┌─ Extrait de page
Sous les applaudissements de ses pairs, il s’interroge : ‘’De ce point de vue, faut-il se réjouir que certains jeunes artistes de la génération se distinguent particulièrement par la mobilité de leurs créations qui se multiplient sur toutes les scènes d’ici et d’ailleurs ?’’.  Selon le fondateur du Comedy Show et du Dakar Comedy Club, bon nombre d’initiatives ont disparu de l’agenda théâtral africain, voire de l’espace francophone, par défaut de financement structuré.

Ainsi, il estime que cette génération doit être accompagnée et soutenue par la mise en place d’un fonds dédié aux arts vivants. Un fonds où le théâtre trouvera naturellement son compte. Cela permettrait ainsi d’impulser la création et la diffusion. ‘’Notre vœu est que ce fonds soit effectif, fonctionnelle, efficace, efficient, avec, en amont, des critères d’éligibilité établis avec la participation de tous les acteurs, en tenant compte de la territorialisation des politiques publiques et surtout un cachet fort de l’équité territoriale’’, poursuit-il, invitant le gouvernement à continuer les chantiers culturels entamés et à aller au-delà des infrastructures importantes.
└─
┌─ Jeu de données
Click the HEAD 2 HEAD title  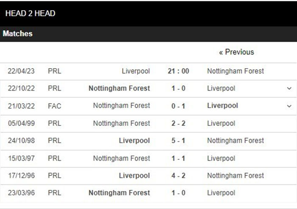(x=30, y=14)
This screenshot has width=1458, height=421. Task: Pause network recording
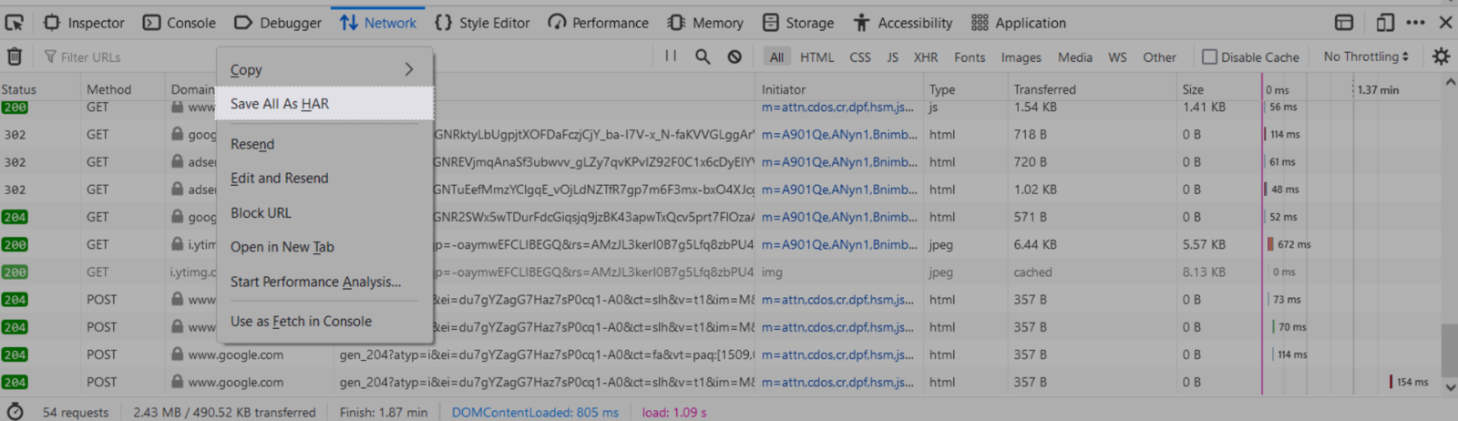coord(671,56)
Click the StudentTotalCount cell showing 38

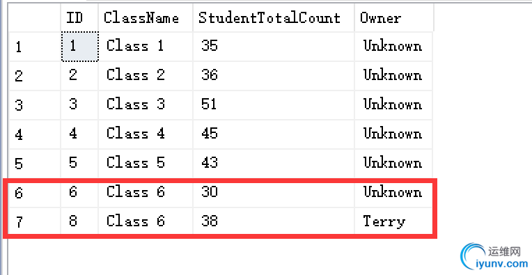(x=274, y=221)
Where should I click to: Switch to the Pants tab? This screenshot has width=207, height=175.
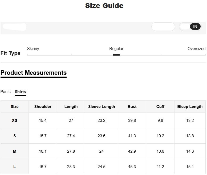pyautogui.click(x=6, y=92)
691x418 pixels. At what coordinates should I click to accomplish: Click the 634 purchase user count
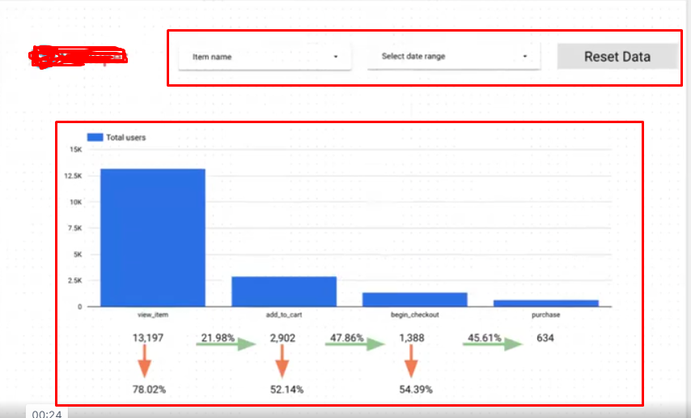point(546,338)
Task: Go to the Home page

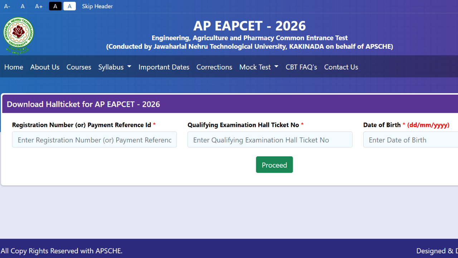Action: [14, 67]
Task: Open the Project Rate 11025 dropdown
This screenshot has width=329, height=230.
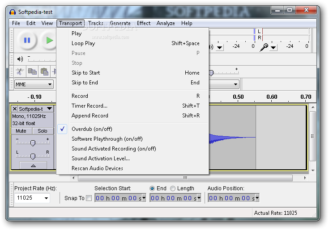Action: [x=32, y=198]
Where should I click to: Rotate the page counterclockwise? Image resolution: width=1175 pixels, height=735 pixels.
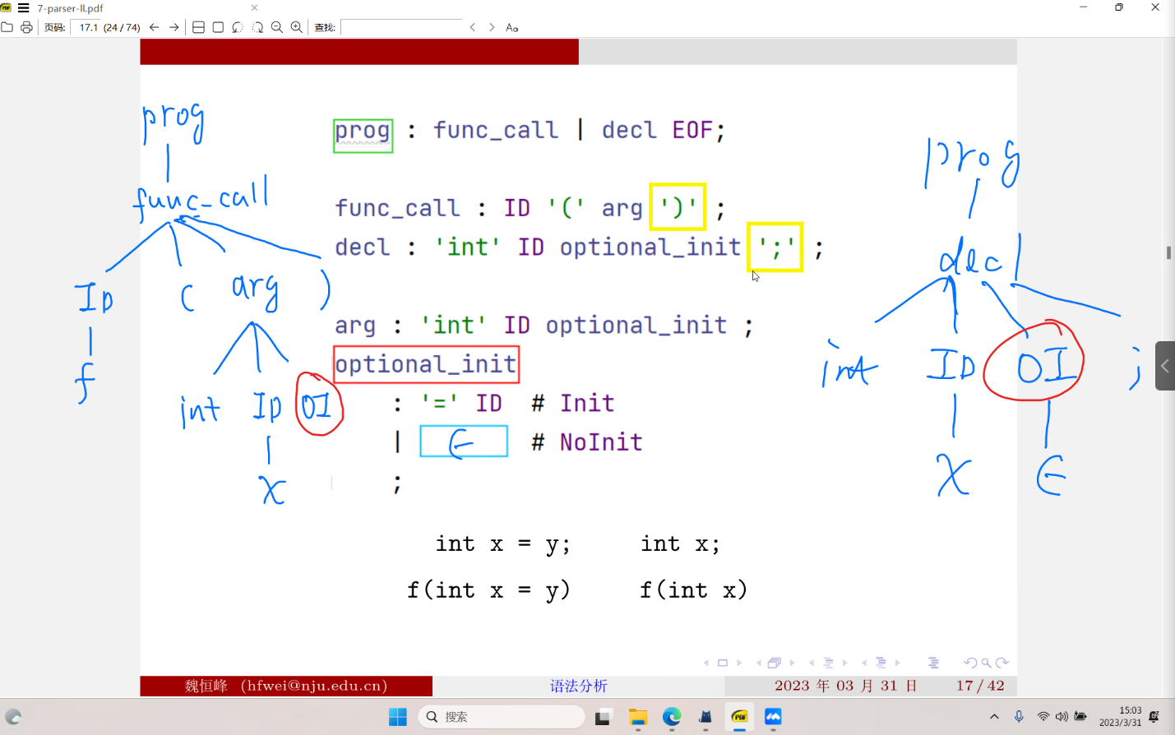click(236, 26)
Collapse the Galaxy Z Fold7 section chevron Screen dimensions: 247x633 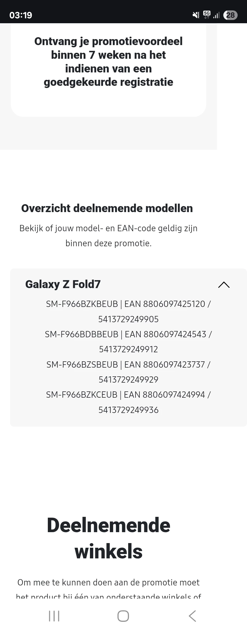224,285
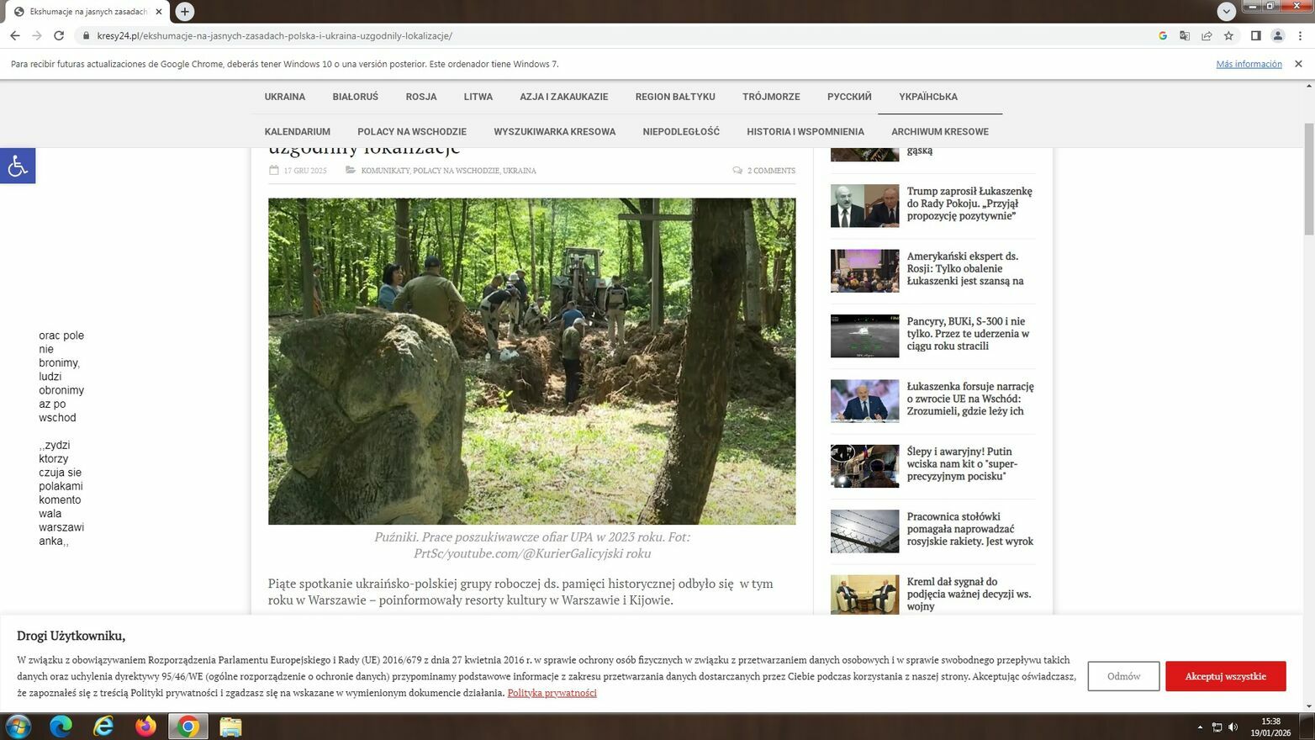Viewport: 1315px width, 740px height.
Task: Dismiss the Chrome update notification bar
Action: tap(1297, 64)
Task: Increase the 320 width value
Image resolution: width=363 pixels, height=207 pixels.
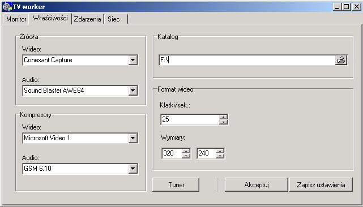Action: [x=186, y=151]
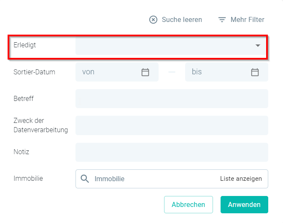The height and width of the screenshot is (223, 283).
Task: Click into the Zweck der Datenverarbeitung field
Action: click(172, 125)
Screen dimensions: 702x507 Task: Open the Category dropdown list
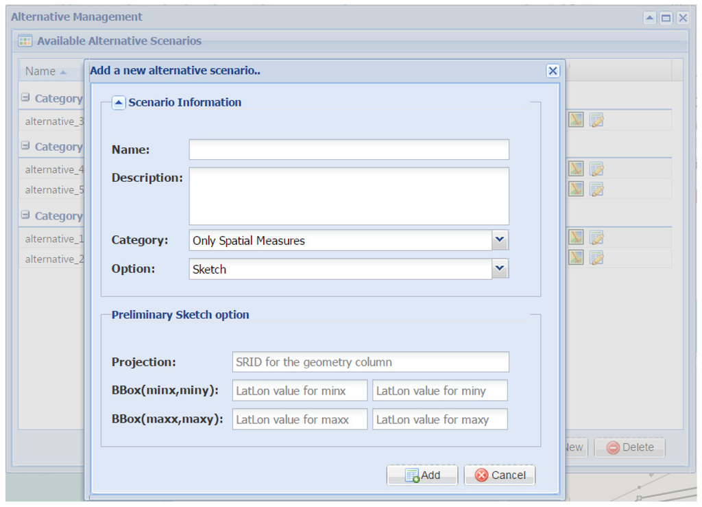[500, 240]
└─
Consigne:
Poursuivez l'extrait de page sur le financement des arts vivants en reprenant après sa dernière phrase.

Résultat:
Une nouvelle Ecole des arts à Diamniadio

L’autre problème du théâtre sénégalais est lié à la diffusion, à la promotion et à la consommation du produit culturel. À cet effet, le nouveau directeur de Sorano, Abdoulaye Koundoul, a insisté sur le fait qu’il faut créer des espaces de diffusion de proximité. ‘’Aujourd’hui, à Dakar, c’est vrai que nous avons le Grand Théâtre, le Théâtre national Daniel Sorano et quelques centres culturels. Mais c’est des espaces qui ne vont pas jusqu’en banlieue. Tout est concentré sur Dakar et ses environs. Or, on sait bien que les 3/5 de la population dakaroise sont confinées au niveau de la banlieue. Donc, il va falloir renforcer ces espaces de diffusion avec des espaces de diffusion de proximité qui ne sont pas assez élitistes, à l’image de Sorano, pour permettre de diffuser le théâtre à grande échelle'', a-t-il soutenu. 

Sur ce point, le ministère de la Culture et de la Communication s’est voulu rassurant. Il a, en effet, réitéré ‘’l’engagement du gouvernement à faire découvrir et faire partager à tous les Sénégalais, dans tous les terroirs, une production artistique et théâtrale de renouveau’’.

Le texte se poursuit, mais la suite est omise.